Within the entries below, the lines from the one with "Open the Параметры menu" through the one with "Given: Click the white M2 value label" are to be set down exactly, both ends kept.
◆ ◆ ◆
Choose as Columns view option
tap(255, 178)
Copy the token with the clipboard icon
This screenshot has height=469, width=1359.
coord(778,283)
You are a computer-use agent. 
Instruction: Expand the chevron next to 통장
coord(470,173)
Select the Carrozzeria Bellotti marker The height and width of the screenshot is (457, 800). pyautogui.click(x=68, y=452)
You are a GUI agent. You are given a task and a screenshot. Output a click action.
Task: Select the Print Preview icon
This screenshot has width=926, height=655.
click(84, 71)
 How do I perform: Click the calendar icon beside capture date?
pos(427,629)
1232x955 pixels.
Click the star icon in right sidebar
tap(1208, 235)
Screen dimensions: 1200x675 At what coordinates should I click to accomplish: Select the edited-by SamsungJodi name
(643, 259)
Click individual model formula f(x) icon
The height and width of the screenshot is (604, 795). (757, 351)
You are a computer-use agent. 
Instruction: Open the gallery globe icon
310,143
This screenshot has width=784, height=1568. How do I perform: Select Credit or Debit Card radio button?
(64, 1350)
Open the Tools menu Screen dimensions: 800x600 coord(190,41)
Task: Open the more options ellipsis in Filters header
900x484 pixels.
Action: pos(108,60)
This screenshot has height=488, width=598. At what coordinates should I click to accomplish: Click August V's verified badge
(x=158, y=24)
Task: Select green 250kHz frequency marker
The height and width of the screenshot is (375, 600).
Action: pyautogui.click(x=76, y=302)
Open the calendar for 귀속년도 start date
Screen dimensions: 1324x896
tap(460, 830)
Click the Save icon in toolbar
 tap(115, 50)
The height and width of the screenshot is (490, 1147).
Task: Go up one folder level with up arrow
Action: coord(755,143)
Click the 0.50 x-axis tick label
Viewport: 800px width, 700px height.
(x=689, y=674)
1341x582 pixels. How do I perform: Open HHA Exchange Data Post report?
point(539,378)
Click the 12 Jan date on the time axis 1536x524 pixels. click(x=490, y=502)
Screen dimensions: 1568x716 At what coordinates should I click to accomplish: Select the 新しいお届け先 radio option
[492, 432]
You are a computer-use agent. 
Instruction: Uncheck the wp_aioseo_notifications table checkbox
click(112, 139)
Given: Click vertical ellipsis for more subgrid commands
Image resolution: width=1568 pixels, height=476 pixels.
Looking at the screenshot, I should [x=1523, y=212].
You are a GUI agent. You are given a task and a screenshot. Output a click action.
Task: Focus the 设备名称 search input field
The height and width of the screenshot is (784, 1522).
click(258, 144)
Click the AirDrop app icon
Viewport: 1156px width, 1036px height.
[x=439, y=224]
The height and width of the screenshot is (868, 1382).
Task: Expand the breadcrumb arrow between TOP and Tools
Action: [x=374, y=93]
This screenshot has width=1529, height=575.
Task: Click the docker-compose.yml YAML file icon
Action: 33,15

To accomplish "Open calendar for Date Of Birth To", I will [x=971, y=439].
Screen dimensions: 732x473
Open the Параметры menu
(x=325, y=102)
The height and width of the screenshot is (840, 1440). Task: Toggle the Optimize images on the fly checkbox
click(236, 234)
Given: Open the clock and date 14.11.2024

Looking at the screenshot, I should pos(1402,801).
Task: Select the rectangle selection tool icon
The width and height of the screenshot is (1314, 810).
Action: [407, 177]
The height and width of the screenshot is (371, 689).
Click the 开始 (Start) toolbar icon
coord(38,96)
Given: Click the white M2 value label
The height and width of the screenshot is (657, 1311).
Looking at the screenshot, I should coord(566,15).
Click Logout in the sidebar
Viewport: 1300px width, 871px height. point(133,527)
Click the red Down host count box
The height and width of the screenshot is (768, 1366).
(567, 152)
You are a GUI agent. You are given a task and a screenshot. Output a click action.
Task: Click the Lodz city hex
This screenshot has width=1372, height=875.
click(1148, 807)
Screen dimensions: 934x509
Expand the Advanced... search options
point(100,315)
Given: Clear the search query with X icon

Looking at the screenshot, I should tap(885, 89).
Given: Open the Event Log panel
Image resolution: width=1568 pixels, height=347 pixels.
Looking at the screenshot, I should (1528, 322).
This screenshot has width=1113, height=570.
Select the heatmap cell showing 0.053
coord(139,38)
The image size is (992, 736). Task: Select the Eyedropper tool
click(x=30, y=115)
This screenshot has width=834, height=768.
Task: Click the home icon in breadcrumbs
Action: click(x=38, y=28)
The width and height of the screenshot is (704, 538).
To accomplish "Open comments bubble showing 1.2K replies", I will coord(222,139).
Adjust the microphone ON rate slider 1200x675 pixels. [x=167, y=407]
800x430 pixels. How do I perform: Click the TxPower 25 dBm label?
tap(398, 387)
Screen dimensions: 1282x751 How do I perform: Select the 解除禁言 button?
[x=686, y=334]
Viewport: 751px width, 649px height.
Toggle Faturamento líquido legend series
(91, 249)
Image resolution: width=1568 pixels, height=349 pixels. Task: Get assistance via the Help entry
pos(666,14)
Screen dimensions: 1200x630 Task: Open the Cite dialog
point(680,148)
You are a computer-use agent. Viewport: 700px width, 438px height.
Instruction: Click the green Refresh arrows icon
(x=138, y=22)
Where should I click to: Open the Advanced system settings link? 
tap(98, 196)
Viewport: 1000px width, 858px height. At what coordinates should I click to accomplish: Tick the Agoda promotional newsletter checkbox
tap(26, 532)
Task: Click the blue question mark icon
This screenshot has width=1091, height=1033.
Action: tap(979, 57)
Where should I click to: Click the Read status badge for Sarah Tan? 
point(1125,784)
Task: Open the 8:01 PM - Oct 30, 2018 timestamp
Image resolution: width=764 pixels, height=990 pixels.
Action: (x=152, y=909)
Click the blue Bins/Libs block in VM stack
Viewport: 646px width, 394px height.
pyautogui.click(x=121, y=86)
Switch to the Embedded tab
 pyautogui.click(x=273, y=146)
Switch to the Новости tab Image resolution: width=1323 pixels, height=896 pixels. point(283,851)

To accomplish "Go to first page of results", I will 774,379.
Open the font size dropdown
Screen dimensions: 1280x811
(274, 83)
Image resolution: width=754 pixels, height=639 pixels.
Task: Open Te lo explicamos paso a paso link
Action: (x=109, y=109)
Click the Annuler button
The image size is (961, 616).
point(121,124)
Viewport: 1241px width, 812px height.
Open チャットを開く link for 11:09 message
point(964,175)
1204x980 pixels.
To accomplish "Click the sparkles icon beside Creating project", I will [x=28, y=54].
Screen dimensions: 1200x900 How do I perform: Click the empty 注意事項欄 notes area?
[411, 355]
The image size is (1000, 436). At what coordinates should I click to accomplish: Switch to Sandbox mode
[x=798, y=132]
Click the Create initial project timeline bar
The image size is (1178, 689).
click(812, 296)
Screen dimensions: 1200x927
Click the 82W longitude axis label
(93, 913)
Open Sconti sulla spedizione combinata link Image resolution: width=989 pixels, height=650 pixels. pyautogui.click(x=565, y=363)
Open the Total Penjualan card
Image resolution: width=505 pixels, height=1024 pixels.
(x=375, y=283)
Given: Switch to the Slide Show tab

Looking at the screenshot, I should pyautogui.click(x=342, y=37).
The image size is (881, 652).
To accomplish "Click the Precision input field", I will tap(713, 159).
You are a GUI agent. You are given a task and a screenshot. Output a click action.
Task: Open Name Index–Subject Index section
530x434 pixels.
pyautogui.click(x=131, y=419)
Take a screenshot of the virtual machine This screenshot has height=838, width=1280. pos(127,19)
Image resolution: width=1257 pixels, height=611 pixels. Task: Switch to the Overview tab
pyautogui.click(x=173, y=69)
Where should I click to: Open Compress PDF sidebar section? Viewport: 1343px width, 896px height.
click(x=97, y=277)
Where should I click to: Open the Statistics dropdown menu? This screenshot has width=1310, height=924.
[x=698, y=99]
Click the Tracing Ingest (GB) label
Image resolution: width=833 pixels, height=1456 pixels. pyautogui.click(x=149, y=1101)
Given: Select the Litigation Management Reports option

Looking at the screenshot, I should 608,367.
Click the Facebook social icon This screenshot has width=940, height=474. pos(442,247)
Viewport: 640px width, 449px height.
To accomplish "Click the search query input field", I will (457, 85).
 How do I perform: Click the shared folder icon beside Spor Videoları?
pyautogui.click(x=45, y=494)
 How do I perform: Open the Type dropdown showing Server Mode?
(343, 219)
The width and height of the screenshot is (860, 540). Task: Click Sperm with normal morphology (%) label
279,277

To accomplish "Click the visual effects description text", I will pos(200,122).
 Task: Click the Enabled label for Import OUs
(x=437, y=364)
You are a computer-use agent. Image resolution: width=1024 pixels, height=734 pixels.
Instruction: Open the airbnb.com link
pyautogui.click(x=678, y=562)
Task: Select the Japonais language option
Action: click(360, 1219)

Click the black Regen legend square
◆ ◆ ◆
Solution »
Open the Параметры menu
(x=325, y=102)
The height and width of the screenshot is (840, 1440). Task: Toggle the Optimize images on the fly checkbox
click(236, 234)
Given: Open the clock and date 14.11.2024

Looking at the screenshot, I should pos(1402,801).
Task: Select the rectangle selection tool icon
The width and height of the screenshot is (1314, 810).
Action: [407, 177]
The height and width of the screenshot is (371, 689).
Click the 开始 (Start) toolbar icon
coord(38,96)
Given: Click the white M2 value label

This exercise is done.